_Aim of the task_
Please output the line containing "Where should I" and all lines that follow it in the data below, exactly, with no pictures.

_Data_

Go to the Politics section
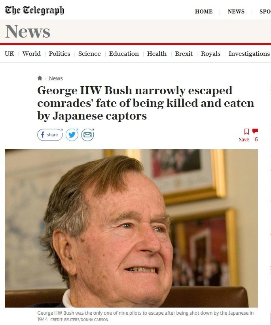Image resolution: width=271 pixels, height=325 pixels. pos(59,54)
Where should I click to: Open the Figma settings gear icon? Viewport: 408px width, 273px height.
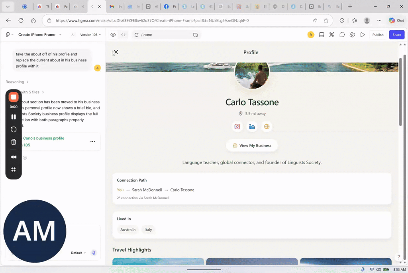[352, 35]
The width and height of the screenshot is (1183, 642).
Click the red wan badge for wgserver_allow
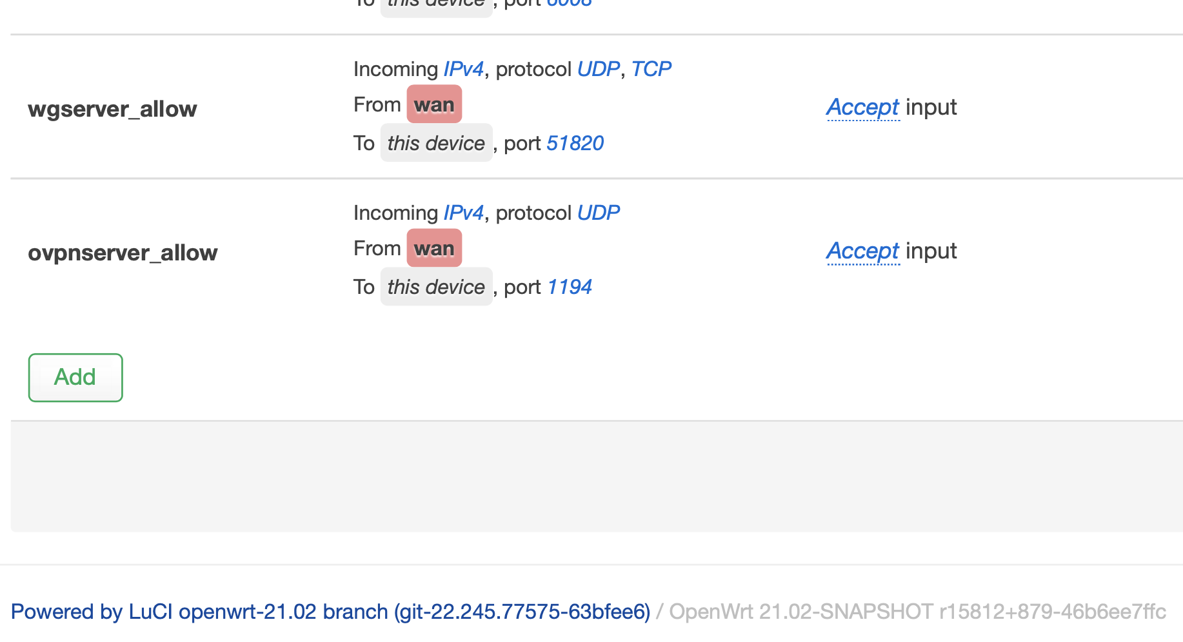(x=434, y=104)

_Expected answer_
Where should I click to: Open the Figma settings gear icon? Viewport: 408px width, 273px height.
[352, 35]
The width and height of the screenshot is (1183, 642).
Click the red wan badge for wgserver_allow
(x=434, y=104)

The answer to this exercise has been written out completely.